L’ESPOSIZIONE A ATTIVITA' RISCHIOSE è PARI A 742 MILIARDI DI EURO
Da qualunque parte si cerchi di vederla, il contagio della crisi finanziaria generatasi oltreoceano appare molto significativo. La diffusione è stata rapida, ma non potrà essere indolore. Alla luce dei dati diffusi ieri da Mediobanca R&S che ha preso in esame gli ultimi tre semestri delle prime venti banche europee l’impatto complessivo della crisi finanziaria in 12 mesi (da giugno 2007 a giugno 2008) potrebbe pesare sui bilanci degli istituti di credito in Europa (comprese Unicredit e Intesa SanPaolo) per 213 miliardi di euro (156 a conto economico e 57 a patrimonio netto causato dalla svalutazione degli attivi). Dallo studio emerge, inoltre, come sia pari a 742,2 miliardi, che corrisponde al 93,5% del patrimonio di vigilanza, l’esposizione alle attività più rischiose, i cosiddetti titoli tossici delle principali 20 banche europee. Inoltre le operazioni di ricapitalizzazione messe in campo dai vecchi soci e dai Governi nazionali non hanno costituito un vero e proprio rafforzamento del sistema, perché sono servite a malapena a colmare il deficit patrimoniale provocato dalle perdite accumulate nei primi sei mesi di quest’anno. In cifre, da gennaio a giugno di quest’anno le grandi banche europee hanno raccolto 49,5 miliardi di euro tramite aumenti di capitale a fronte di svalutazioni degli attivi pari a 57 miliardi. Se ne dovrebbe dedurre che non c’è stata una reale stabilizzazione del sistema.
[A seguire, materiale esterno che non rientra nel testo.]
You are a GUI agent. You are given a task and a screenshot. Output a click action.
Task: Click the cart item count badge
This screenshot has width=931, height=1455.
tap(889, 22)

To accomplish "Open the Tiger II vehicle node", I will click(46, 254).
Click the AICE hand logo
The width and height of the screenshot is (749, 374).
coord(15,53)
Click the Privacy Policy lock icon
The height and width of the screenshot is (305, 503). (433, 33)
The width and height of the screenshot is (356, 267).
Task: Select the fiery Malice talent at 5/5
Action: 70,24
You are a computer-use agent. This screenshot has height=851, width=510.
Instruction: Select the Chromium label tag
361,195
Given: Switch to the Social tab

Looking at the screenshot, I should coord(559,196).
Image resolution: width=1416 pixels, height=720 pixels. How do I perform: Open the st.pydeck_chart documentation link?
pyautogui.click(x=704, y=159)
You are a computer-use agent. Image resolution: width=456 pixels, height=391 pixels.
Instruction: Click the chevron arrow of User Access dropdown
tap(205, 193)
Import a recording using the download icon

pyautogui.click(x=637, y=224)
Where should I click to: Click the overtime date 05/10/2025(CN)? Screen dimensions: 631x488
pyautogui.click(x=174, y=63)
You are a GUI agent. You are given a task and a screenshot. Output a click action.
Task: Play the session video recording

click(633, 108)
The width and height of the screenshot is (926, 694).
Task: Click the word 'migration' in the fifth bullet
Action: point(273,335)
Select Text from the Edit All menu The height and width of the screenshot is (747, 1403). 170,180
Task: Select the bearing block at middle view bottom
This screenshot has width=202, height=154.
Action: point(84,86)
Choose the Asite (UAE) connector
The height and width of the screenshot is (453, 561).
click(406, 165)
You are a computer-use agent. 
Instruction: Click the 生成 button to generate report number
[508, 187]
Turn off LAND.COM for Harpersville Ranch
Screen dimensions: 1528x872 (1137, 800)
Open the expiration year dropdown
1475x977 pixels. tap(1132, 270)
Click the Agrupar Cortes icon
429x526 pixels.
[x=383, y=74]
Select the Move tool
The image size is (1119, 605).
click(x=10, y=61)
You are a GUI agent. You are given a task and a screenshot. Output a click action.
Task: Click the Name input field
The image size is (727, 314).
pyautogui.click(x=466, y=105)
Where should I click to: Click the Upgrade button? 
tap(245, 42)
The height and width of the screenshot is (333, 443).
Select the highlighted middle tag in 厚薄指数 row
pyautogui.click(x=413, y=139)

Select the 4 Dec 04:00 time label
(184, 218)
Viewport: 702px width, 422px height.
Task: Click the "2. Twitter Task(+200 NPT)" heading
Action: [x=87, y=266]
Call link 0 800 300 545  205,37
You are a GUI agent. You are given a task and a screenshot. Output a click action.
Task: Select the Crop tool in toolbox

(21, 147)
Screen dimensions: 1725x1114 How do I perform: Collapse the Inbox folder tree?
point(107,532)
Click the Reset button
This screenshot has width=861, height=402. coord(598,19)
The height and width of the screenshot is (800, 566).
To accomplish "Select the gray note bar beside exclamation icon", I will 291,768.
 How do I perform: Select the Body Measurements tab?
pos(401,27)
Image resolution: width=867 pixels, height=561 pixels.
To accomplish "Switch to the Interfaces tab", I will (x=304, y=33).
Come evidenziato sopra l’esposizione alle attività più rischiose supera già ampiamente il valore della manovra decisa dal segretario al Tesoro americano, Ma se si considera che in questa partita ci sono sul tavolo anche le ormai famigerate attività di finanza strutturata che per eufemismo si definiscono particolarmente “illiquide” (sono di fatto crediti inesigibili) si deve anche considerare in prospettiva la possibilità che queste partite generino anche abbattimenti integrali del loro valore nominale. L’azzeramento di queste posizioni si tradurrebbe in un falò dove verrebbero bruciati ancora 381 miliardi cioè il 61,8% del cosiddetto patrimonio di vigilanza. In alcuni casi (Credit Suisse, Ubs e Deutsche Bank) l’incidenza stimata sarebbe addirittura superiore al 100%. Per venire ai problemi di casa nostra, potrà suonare curioso il fatto che sotto questa luce la situazione di Unicredit sia assai migliore di quella di Intesa SanPaolo. Dopo essere stato bersagliato da una pioggia di vendite che hanno trascinato il titolo sotto al valore dei 2 euro a piazza Affari, il gruppo guidato da Alessandro Profumo si prende la rivincita: l’incidenza sul patrimonio di vigilanza delle attività di finanza strutturata di classe C pesa sui conti di Unicredit per il 2,5% mentre grava su Intesa SanPaolo per il 13%. Insomma in piazza Cordusio non stanno messi affatto male se paragonati ai guai degli altri. Ma tutto quanto detto non è, purtroppo, un consuntivo di bilancio. L’anno nero delle banche non si è ancora ufficialmente chiuso e i pessimisti non intravvedono ancora l’uscita dal tunnel.